Written task ▸
How many lines of the records contain the string "pixels", counting only matches with the same case? Reply with the number alone.

Given records ▸
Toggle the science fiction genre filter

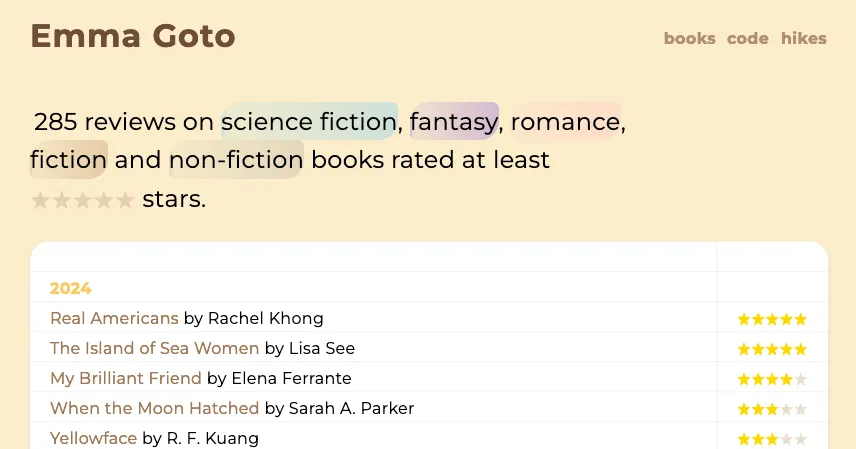point(309,122)
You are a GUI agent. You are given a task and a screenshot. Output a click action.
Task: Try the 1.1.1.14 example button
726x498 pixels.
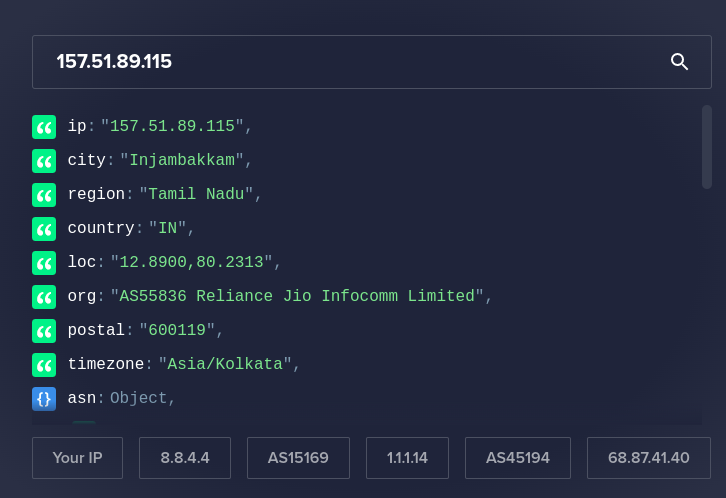[407, 458]
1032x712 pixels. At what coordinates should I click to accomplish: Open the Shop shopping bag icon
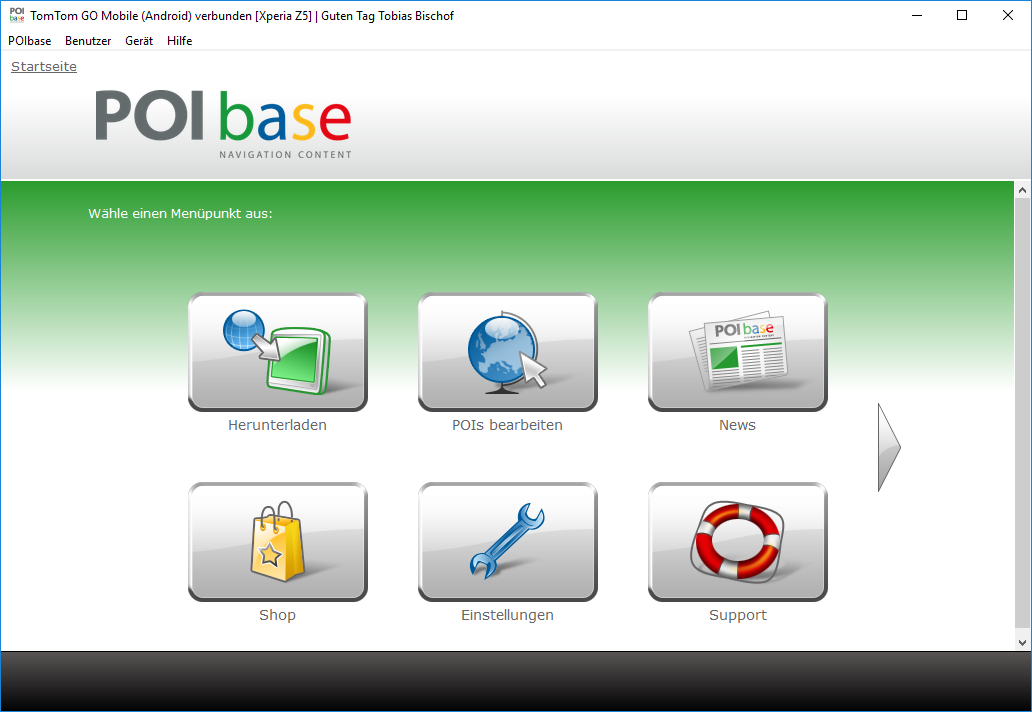point(277,541)
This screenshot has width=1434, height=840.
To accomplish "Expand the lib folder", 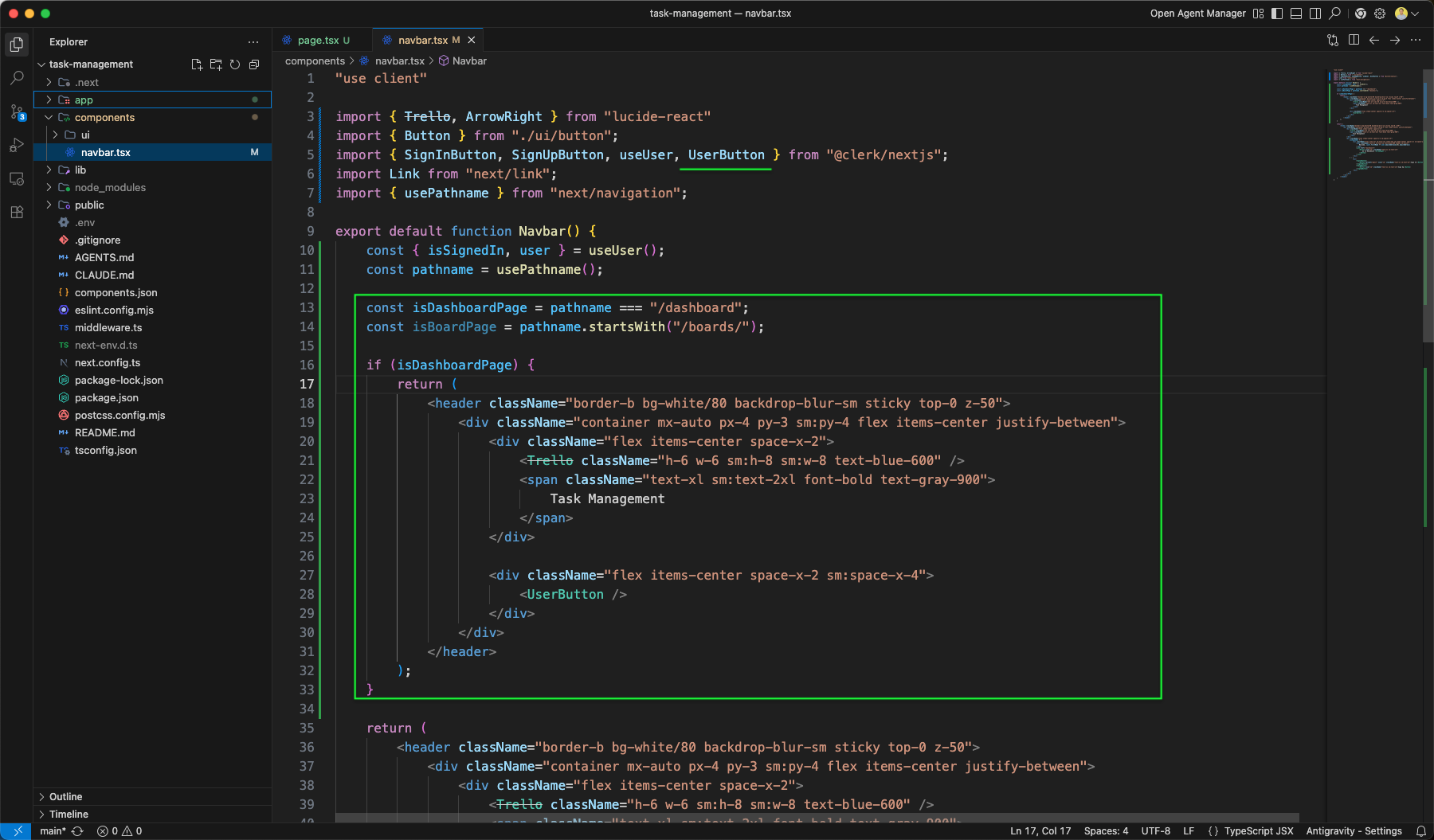I will [152, 170].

Answer to the problem ▸
2